Stored items from a collection
----

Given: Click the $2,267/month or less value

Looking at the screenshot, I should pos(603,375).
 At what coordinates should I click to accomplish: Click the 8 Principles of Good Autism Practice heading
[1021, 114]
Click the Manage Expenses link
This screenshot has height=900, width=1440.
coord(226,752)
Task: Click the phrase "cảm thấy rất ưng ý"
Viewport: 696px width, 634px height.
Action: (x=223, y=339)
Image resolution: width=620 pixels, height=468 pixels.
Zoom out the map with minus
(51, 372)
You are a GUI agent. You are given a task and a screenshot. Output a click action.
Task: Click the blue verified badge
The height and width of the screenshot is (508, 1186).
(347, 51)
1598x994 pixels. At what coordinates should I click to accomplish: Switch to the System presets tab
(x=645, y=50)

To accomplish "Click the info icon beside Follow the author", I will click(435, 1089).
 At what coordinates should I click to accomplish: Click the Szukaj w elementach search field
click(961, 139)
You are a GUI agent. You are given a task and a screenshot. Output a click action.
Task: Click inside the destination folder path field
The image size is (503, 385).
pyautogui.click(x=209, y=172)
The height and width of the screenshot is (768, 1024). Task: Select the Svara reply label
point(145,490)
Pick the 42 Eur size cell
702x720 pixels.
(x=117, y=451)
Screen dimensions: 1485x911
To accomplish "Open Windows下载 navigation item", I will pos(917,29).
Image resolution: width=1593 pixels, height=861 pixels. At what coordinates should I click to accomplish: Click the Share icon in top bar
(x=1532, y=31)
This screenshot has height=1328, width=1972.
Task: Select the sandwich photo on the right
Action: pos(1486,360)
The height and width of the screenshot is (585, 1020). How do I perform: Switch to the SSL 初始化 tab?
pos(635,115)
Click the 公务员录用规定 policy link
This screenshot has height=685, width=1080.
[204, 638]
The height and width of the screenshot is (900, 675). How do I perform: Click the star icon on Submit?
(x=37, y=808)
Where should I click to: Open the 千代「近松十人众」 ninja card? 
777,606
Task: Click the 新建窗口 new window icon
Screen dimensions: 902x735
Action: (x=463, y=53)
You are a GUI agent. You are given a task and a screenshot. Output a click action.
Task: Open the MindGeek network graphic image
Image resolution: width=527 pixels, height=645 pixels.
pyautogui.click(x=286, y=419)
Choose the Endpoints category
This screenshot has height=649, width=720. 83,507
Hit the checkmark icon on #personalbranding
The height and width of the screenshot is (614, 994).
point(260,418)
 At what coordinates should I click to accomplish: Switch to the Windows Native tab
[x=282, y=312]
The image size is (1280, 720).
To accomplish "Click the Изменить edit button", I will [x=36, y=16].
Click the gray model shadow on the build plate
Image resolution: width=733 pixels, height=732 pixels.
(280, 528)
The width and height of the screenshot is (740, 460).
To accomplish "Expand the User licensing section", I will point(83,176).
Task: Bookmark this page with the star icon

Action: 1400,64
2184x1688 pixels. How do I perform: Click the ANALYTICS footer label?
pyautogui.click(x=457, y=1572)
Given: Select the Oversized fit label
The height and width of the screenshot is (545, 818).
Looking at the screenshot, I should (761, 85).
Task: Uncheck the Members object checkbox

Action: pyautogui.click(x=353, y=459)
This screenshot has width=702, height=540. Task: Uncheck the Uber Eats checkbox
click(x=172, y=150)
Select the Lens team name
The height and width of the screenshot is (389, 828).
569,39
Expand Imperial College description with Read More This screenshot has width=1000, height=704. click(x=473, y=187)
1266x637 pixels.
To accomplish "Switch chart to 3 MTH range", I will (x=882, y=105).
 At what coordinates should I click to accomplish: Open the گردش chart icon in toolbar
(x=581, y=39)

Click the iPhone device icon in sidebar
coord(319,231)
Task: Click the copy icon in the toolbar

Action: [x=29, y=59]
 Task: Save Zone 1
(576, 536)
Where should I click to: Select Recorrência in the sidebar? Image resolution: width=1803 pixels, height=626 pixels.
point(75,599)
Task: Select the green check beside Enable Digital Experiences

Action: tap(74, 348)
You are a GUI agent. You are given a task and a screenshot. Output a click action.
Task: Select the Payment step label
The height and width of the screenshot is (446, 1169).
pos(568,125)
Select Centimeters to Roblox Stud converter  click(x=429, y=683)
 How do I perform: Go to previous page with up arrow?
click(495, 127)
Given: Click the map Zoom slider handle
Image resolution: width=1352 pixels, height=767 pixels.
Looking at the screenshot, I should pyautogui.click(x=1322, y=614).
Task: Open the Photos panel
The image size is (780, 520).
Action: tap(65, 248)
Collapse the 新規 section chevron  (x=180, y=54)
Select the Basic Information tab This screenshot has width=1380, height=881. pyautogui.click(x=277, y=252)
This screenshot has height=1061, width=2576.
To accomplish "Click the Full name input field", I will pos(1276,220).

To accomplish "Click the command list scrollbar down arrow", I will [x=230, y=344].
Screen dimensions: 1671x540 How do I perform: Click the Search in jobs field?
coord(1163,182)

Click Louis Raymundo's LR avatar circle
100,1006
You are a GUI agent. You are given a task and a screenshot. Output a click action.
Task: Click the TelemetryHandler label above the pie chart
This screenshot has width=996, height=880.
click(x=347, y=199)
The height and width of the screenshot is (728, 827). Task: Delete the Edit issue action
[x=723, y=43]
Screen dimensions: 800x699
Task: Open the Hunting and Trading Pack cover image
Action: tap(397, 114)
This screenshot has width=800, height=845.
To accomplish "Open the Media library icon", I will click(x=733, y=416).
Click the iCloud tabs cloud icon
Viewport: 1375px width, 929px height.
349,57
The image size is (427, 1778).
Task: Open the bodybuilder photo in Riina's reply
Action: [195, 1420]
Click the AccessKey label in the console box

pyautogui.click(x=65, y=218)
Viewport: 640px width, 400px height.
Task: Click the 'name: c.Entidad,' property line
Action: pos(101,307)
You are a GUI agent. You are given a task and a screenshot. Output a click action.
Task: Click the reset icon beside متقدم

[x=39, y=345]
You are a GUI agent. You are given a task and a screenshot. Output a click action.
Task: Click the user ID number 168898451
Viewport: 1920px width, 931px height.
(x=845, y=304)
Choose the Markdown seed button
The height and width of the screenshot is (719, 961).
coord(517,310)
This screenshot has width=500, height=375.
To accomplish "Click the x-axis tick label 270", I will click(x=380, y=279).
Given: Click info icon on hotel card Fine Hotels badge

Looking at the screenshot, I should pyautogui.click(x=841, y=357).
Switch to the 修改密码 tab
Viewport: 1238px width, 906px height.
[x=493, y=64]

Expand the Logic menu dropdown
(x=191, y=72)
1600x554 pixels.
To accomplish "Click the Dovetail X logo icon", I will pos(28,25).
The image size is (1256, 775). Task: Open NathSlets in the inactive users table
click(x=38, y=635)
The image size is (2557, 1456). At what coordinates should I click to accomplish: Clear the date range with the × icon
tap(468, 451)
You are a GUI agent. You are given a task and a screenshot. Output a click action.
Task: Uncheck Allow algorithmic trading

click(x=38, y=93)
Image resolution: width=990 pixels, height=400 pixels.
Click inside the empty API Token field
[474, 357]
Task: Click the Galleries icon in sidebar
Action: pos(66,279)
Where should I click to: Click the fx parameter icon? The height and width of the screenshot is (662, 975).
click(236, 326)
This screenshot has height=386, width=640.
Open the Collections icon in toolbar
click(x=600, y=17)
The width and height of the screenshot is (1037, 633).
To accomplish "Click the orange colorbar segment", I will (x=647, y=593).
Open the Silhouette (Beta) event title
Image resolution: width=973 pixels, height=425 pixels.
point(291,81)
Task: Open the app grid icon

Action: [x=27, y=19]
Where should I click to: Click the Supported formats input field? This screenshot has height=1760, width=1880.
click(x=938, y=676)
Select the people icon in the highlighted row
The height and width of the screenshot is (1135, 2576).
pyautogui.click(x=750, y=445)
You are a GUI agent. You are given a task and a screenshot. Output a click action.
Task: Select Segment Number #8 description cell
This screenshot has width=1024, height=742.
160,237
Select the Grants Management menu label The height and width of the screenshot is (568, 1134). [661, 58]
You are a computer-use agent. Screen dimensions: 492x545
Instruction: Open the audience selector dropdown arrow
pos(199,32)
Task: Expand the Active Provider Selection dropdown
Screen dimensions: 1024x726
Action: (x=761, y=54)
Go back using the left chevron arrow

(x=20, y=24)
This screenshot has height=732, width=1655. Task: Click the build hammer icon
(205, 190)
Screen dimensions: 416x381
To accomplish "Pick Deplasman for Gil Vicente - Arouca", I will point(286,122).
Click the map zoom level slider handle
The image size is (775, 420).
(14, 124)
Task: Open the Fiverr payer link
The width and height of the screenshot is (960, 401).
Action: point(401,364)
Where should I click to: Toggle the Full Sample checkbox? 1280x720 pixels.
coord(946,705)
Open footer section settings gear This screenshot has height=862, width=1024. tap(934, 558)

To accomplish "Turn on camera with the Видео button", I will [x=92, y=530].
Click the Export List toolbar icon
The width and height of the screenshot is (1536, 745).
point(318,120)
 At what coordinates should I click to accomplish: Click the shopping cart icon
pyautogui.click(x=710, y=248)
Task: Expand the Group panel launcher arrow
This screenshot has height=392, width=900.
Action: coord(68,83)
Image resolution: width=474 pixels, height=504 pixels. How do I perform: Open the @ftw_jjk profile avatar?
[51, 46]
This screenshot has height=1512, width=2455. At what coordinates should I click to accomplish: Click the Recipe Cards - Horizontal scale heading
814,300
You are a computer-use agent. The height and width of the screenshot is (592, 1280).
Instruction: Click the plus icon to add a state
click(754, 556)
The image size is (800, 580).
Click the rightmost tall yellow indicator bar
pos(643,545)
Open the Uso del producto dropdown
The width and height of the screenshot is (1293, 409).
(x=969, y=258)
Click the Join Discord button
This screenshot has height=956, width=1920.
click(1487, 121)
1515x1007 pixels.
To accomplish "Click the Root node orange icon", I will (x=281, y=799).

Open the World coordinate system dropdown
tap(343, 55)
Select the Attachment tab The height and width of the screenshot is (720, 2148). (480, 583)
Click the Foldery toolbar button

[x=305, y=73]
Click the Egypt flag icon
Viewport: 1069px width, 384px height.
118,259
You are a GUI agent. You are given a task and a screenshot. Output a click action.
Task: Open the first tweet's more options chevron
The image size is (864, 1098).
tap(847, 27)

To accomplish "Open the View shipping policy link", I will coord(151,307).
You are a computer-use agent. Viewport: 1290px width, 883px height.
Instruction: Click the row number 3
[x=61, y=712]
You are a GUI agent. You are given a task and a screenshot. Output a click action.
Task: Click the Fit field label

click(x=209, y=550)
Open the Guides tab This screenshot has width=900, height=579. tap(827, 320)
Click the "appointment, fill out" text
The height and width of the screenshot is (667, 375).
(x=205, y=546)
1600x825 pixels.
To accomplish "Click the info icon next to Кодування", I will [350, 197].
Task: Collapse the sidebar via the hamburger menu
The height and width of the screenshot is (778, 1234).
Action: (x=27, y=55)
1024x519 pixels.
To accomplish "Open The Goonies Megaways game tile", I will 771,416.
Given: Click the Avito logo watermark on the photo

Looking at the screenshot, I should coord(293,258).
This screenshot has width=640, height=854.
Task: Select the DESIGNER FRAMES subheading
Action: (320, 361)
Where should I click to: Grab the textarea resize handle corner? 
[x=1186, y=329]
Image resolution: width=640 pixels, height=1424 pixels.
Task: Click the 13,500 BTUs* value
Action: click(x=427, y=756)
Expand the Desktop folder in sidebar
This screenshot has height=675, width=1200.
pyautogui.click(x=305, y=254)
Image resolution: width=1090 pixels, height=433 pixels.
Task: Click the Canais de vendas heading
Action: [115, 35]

----

[Work to be completed]: Above are the records. Copy every line in them holding "description".

[Response to the exercise]:
Expand Imperial College description with Read More This screenshot has width=1000, height=704. click(x=473, y=187)
Task: Select Segment Number #8 description cell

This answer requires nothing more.